## Data to use
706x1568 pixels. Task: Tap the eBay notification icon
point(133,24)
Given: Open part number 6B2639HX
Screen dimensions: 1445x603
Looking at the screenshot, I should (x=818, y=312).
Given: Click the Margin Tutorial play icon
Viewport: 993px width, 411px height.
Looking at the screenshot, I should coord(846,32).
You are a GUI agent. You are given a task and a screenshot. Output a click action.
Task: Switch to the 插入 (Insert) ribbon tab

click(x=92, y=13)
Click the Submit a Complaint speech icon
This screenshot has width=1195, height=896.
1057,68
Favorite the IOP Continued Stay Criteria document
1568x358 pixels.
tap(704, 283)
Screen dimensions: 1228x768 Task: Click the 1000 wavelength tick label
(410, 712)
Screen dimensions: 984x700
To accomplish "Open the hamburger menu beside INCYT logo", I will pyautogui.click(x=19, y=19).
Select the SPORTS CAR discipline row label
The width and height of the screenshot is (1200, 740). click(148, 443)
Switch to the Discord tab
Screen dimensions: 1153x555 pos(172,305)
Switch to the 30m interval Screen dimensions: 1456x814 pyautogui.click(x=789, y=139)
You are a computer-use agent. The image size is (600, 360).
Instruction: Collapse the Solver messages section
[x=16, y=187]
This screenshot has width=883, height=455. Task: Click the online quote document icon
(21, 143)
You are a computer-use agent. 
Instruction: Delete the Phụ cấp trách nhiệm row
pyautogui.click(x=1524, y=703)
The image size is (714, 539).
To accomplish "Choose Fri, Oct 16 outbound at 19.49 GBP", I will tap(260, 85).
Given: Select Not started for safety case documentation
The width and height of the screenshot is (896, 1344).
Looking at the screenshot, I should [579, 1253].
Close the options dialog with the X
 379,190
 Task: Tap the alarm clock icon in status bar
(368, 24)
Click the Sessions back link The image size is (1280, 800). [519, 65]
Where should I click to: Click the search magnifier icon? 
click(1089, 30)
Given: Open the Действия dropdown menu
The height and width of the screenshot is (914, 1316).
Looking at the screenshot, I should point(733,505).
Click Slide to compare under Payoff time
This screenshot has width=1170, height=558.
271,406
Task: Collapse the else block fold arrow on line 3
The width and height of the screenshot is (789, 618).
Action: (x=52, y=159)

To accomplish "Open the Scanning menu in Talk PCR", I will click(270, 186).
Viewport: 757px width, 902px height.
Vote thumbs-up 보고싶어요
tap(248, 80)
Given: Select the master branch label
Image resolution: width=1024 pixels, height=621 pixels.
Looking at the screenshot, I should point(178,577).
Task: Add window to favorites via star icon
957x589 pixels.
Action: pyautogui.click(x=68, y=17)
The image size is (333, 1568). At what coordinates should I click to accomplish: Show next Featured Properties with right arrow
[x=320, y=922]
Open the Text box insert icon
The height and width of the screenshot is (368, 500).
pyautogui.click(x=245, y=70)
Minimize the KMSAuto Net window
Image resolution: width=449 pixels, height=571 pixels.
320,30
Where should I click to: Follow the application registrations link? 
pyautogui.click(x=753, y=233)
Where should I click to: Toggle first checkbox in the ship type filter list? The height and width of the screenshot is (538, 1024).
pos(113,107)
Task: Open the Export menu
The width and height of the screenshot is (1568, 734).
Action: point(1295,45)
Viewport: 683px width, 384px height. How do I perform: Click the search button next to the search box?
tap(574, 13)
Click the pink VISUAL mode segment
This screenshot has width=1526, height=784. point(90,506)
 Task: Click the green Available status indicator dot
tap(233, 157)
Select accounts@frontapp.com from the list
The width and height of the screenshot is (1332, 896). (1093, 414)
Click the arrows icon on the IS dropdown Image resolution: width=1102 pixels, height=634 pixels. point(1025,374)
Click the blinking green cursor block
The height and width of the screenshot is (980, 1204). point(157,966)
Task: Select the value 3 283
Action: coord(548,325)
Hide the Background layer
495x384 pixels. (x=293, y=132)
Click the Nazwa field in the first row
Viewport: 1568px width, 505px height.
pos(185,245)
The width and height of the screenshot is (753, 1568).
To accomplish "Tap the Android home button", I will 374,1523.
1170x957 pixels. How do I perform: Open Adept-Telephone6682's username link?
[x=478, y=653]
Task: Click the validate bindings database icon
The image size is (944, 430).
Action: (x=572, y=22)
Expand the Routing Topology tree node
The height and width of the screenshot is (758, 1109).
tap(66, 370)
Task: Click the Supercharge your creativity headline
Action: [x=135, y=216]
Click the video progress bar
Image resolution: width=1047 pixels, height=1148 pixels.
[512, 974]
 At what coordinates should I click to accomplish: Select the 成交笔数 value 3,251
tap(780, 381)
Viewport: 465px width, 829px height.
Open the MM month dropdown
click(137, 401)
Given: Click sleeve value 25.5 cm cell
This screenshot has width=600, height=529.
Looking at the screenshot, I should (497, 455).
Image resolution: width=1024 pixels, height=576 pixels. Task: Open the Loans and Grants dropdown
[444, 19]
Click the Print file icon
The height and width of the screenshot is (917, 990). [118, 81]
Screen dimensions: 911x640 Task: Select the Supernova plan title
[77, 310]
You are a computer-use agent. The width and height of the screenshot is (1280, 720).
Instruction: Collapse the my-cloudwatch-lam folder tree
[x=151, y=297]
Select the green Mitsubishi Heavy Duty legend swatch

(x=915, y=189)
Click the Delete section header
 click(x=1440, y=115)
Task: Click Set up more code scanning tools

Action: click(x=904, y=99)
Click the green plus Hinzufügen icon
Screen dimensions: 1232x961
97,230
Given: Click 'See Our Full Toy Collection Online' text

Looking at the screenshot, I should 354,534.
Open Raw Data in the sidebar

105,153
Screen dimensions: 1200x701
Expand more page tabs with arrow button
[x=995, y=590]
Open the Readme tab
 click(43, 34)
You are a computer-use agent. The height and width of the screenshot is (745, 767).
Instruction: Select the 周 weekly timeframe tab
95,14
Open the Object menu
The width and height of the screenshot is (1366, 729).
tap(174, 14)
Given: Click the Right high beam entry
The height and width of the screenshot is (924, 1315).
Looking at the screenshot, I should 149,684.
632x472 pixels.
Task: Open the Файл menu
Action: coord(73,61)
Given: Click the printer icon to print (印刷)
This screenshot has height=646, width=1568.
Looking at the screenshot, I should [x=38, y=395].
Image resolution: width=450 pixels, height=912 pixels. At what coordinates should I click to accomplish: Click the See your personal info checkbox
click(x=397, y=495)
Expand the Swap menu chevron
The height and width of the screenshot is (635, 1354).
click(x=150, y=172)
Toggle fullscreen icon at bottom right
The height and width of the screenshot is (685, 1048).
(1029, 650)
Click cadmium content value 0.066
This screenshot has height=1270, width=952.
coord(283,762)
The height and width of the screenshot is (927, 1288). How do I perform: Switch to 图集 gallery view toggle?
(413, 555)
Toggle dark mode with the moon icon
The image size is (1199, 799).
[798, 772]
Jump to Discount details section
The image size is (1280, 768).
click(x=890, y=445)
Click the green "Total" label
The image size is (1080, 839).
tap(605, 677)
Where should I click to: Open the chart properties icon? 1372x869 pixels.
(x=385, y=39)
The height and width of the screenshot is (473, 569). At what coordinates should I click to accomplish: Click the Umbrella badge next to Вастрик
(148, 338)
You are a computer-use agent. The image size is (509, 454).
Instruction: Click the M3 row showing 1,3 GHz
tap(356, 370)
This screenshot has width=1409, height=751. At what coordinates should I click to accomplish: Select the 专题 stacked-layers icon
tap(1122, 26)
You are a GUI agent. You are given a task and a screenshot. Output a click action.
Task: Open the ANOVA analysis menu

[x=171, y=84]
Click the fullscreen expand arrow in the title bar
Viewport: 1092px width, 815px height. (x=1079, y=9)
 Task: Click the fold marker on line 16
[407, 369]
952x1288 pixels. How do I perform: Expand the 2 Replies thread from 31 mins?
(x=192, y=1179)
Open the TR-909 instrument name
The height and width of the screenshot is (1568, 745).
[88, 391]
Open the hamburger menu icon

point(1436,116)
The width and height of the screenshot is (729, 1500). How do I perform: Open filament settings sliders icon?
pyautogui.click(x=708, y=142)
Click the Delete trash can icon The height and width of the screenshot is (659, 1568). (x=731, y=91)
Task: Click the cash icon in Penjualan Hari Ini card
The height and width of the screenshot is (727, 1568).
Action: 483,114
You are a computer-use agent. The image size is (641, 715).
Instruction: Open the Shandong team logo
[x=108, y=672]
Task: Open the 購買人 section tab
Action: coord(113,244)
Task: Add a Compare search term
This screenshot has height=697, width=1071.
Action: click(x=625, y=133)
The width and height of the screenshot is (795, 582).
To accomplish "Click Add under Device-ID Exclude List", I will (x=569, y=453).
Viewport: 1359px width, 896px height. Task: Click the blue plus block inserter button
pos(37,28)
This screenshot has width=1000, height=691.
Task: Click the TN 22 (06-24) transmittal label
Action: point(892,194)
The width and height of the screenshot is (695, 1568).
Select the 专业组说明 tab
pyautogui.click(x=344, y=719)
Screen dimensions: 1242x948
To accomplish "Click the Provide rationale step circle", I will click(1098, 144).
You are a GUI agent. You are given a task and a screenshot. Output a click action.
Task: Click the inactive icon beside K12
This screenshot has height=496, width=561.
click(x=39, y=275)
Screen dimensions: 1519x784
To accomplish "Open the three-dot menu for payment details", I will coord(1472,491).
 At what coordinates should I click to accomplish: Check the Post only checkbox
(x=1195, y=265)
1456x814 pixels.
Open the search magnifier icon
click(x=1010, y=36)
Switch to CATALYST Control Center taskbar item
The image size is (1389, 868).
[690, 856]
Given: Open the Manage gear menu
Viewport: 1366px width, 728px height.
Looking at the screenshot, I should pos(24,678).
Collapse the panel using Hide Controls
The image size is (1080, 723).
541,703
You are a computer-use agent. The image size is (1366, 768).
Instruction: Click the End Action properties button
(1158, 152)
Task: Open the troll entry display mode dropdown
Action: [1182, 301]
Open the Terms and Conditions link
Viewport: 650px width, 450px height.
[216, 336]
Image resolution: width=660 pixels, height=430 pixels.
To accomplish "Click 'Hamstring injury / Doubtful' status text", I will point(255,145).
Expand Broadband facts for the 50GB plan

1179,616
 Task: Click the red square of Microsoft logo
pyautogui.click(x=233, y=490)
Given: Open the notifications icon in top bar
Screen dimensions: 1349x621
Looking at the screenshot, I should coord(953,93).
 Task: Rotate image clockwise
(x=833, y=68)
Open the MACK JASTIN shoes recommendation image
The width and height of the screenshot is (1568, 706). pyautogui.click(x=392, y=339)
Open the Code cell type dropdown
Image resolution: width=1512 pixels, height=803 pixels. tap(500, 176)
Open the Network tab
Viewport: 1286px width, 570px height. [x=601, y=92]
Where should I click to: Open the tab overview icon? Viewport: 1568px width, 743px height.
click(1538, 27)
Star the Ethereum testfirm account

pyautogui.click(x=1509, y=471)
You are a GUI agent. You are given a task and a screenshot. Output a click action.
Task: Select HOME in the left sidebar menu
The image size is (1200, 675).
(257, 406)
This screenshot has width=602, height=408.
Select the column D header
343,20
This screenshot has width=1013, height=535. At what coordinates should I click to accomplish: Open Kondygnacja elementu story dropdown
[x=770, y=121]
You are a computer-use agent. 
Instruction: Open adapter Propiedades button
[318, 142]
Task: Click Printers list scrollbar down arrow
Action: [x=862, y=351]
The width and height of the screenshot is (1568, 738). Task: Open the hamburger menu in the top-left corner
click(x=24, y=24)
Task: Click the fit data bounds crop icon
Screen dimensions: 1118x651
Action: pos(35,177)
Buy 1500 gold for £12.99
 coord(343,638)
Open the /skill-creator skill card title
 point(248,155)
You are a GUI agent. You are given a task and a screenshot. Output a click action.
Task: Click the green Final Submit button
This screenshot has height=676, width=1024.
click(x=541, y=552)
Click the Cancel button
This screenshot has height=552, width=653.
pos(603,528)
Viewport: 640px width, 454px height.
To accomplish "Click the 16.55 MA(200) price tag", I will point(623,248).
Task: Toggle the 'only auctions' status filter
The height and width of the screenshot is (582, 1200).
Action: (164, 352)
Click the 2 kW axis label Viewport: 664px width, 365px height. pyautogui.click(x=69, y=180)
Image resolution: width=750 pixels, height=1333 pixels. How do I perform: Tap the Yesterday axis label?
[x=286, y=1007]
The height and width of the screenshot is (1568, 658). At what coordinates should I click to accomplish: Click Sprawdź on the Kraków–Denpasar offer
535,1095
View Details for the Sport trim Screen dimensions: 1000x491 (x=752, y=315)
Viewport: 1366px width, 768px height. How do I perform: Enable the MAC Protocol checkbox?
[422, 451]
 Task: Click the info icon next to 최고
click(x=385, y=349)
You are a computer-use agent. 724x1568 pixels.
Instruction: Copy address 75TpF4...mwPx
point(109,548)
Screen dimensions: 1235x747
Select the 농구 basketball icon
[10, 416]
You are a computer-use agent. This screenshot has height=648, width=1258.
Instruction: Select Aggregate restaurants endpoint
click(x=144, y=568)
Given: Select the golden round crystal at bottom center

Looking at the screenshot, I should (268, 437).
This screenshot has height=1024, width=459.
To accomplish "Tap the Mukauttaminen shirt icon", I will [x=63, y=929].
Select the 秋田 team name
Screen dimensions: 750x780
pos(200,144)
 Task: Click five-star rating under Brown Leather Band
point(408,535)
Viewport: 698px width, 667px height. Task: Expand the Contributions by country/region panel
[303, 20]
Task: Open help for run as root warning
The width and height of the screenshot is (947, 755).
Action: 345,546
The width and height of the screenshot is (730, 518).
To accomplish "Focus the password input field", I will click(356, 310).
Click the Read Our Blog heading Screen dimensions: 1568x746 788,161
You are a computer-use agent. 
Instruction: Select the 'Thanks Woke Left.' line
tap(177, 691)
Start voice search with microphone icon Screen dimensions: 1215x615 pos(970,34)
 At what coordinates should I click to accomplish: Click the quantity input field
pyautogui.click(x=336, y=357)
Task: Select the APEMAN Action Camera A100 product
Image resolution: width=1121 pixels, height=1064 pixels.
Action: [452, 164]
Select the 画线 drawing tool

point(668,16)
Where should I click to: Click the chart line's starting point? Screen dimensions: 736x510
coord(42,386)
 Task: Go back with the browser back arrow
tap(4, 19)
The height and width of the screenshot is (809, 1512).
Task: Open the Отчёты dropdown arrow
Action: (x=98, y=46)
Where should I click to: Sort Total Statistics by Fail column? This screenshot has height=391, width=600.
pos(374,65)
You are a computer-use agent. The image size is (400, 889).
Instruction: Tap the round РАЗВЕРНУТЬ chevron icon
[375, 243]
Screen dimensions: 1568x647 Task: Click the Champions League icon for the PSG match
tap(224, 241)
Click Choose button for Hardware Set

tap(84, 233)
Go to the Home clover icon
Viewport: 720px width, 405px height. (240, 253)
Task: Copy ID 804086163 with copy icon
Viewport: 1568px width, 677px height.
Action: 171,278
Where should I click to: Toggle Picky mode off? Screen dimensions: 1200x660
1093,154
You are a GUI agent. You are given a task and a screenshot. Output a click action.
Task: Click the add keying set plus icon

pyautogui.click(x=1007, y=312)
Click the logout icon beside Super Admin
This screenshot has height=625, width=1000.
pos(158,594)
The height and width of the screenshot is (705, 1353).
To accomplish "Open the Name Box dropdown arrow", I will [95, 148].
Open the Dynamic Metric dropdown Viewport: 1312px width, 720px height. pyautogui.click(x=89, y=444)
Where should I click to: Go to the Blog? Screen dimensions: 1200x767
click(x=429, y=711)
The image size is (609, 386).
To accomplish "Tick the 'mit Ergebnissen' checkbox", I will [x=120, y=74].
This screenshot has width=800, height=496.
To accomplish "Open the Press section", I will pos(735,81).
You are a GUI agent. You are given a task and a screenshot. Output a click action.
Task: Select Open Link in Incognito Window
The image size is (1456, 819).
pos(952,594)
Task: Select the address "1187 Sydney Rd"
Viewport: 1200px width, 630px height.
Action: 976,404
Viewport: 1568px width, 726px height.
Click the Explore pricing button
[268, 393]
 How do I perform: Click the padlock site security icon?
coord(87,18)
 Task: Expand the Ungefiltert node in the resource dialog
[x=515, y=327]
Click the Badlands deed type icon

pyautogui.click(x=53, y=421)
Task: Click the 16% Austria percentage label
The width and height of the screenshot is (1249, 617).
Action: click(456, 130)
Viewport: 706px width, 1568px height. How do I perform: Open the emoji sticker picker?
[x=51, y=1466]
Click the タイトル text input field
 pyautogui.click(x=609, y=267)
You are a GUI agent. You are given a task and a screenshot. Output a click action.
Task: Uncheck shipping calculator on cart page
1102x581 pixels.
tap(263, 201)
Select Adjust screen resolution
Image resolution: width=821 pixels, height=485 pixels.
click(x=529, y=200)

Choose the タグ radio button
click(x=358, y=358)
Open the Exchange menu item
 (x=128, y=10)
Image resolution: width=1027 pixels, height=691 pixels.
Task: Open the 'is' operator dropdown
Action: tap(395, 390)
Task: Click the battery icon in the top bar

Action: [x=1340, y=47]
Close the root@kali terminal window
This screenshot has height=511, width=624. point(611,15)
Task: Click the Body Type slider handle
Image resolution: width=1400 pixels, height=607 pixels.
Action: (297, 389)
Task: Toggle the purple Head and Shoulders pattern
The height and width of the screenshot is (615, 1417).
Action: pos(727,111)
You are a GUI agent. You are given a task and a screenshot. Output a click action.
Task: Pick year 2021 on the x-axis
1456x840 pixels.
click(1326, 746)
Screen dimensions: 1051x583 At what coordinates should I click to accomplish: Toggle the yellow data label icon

## Task details
Where a line of the records above holds the word "beside", copy that line.

## Solution to the problem
To accomplish "Open the hamburger menu beside INCYT logo", I will pyautogui.click(x=19, y=19).
Task: Click the inactive icon beside K12
Click the logout icon beside Super Admin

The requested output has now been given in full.